Nevertheless, Mark Norell in the same issue of Science was ecstatic.2 Co-author of an annual review on feather evolution with famous Chinese “feathered dinosaur” hunter Xing Xu, he bragged about all the fossil evidence birds evolved from dinosaurs, and said, “Feathered animals abound and extend deep into nonavian history—even, perhaps, to the base of dinosaurs themselves.” The press flew into a frenzy, with the BBC News leading the flap with its headline, “Dinosaur feather evolution trapped in Canadian amber.” Science Daily flew into formation with, “Tree Resin Captures Evolution of Feathers On Dinosaurs and Birds.”New Scientist showed a little more scientific restraint in its headline (but not in the body of the article) with, “Advanced birds lived alongside 'hairy' dinosaurs.”

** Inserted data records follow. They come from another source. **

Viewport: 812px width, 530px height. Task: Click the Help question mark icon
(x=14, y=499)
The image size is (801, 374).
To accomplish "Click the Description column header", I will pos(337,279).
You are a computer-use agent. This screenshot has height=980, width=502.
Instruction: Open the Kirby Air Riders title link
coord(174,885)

Only Live Science took “a closer look” at the data and asked other paleontologists for alternative interpretations:
The fossil record of this evolution from simple to complex feathers is spotty. Researchers actually have older records of more modern feathers than they do of the simple dinosaur protofeathers....
[Zhonghe] Zhou [Chinese Academy of Sciences] also noted that some of the feathers were more difficult to classify based on type, so scientists can’t really be sure if they are bird or dinosaur feathers, or somewhere in between. Mike Benton of the University of Bristol had the same reservations.
"Modern feathers are diverse in morphology," Benton told LiveScience in an email. “Many degenerated [feathers that have turned back the evolutionary clock and become more simplified] or specialized feathers are comparable in morphology to the protofeathers.”
This means that the so-called protofeathers could have been bird feathers devolving into simpler structures, rather than being dinosaur structures evolving into bird feathers. The authors of the paper added two other caveats:
All they could offer, therefore, was a “snapshot” – not an evolutionary sequence – of a few feather types that were around a particular lake at a particular time in Canada. But they were certain that, “Despite these limitations, the assemblage demonstrates that numerous evolutionary stages were present in the Late Cretaceous, and that plumage already served a range of functions in both dinosaurs and birds.” Did the amber really say that?